Each subsequent publication was independently reviewed by two authors (MB, AG). Firstly, we determined whether its study design was novel, and secondly whether it added to existing clinical knowledge and then, taking into account both these factors in a stepwise fashion, whether it represented research waste. These assessments were not based on study results. We considered a study novel when the population group, intervention, or dose did not overlap with existing publications, or there were potentially important novel features in the study design. Studies not considered novel were classified as research waste. We considered a study added to existing clinical knowledge if, by its design, it could produce results that might potentially modify the existing conclusion that RCTs with fracture as an endpoint were required. Studies that did not add to existing knowledge were considered research waste. Thus, a study could be classified as novel (e.g. a previously unstudied population) but if it could not add to existing knowledge, it was classified as research waste. Assessments were performed independently and any disagreements resolved by discussion. Agreement between assessors for novelty was 69–92%, for addition of knowledge 80–98%, and for waste 76–98%.

Statistics

Cumulative meta-analyses were performed using random effects meta-analyses based on previously published data [6, 8] using Comprehensive Meta-Analysis (Version 2, Biostat, Englewood New Jersey, USA). P-values < 0.05 were considered statistically significant.

Results

Calcium intake studies

Study design

Figure 1 shows the number of publications of calcium intake with BMD or fracture as an endpoint over time, by endpoint and study design. Observational studies outnumber RCTs by 3.3–4.5 times, and studies with BMD as an endpoint outnumber studies with fracture as an endpoint by 1.6–2.2 times. By 2014, the number of RCTs with either endpoint had plateaued, while the number of observational studies continued to steadily increase. For example, between 2009 and 13, there were 43 publications from observational studies and 8 from RCTs with BMD as an endpoint, and 31 publications from observational studies and 3 from RCTs with fracture as an endpoint.

Fig. 1

Number of publications over time of calcium intake with bone mineral density (left panels) or fracture (right panels) as endpoints by study design over time

Table 2 shows the secondary analysis results with the number of publications of calcium intake with clinical non-skeletal endpoints by study design. Observational studies outnumber RCTs by 3.4–43 times. Despite the very large number of observational studies, only two RCTs had a primary non-skeletal endpoint.

Table 2

Publications of calcium intake with non-skeletal endpoints by study design

Endpoint	Observational studies				RCTa
	Cross-sectional	Case-control	Cohort	Total
IHD/MI	1	4	27	31	9b
Stroke	1	2	25	27	8b
Cancer (any site)	0	188	112	300	7c
Colorectal cancer	0	49	45	94	3c
Breast cancer	0	25	25	50	3c
Prostate cancer	0	34	32	66	2c
Colorectal adenoma	3	14	8	25	2

Abbreviation: IHD/MI ischaemic heart disease or myocardial infarction, RCT randomised controlled trial

aTwo RCTs had colorectal adenoma as the primary endpoint. All other RCTs reported data as secondary endpoints

bUnpublished data for myocardial infarction and stroke from an additional 11 RCTs published in meta-analyses [25, 26]

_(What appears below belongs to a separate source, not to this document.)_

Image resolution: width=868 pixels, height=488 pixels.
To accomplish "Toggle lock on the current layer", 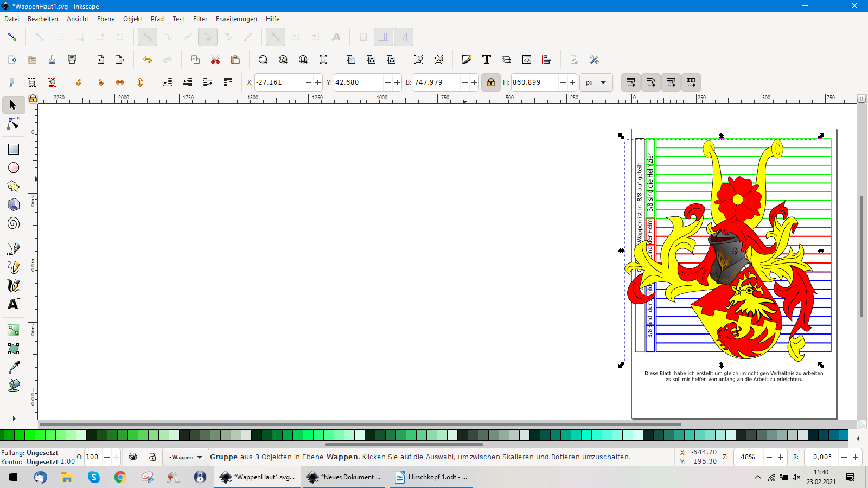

cUnpublished data for cancer published in a meta-analysis [27] from an additional 6 RCTs for total cancer and colorectal cancer, 4 RCTs for breast cancer, and 2 RCTs for prostate cancer

Determination of tipping point

We performed cumulative meta-analyses of the effect of increasing calcium intake on lumbar spine (Fig. 2) or femoral neck BMD (Fig. 3) in RCTs at 1y and 2y. By the end of 1994, the meta-analyses show statistically significant increases in BMD at the lumbar spine of 1.4% (95% CI 0.3, 2.6) at 1y from 7 RCTs involving 792 participants, and 1.4% (95% CI 0.7, 2.2) at 2y from 8 RCTs involving 852 participants. Likewise, by this time the pooled effect was 1.4–1.8% at the femoral neck at 1-2y from 5 RCTs involving 450–471 participants. The pooled effect sizes change little with the addition of data from later RCTs. By the end of 1994, RCTs had been conducted in most clinically relevant populations, including early and late post-menopausal women, men, people with recent fractures, different ethnic populations, and cohorts with low calcium intake. In addition, different doses of calcium supplements, different supplements, and milk products had all been evaluated in RCTs (Additional file 1: Table S4).

Fig. 2

Cumulative meta-analyses of the effect of increased calcium intake (through supplements or dietary sources) with or without vitamin D supplements on lumbar spine bone mineral density (BMD) in randomised controlled trials at 1 year (left panel) and 2 years (right panel)

Fig. 3

Cumulative meta-analyses of the effect of increased calcium intake (through supplements or dietary sources) with or without vitamin D supplements on femoral neck bone mineral density (BMD) in randomised controlled trials at 1 year (left panel) and 2 years (right panel)

The first cohort study with more than 100 fractures and 10,000 participants was published in 1991, and by the end of 1994 there were 6 publications from cohort studies involving > 28,000 participants with > 600 hip fractures. By this time, 24 observational studies (6 cohort, 18 case-control, and 2 cross-sectional studies) had reported on the relationship between dietary calcium, dairy or milk intake or calcium supplements and fracture in cohorts with a wide variety of clinical characteristics.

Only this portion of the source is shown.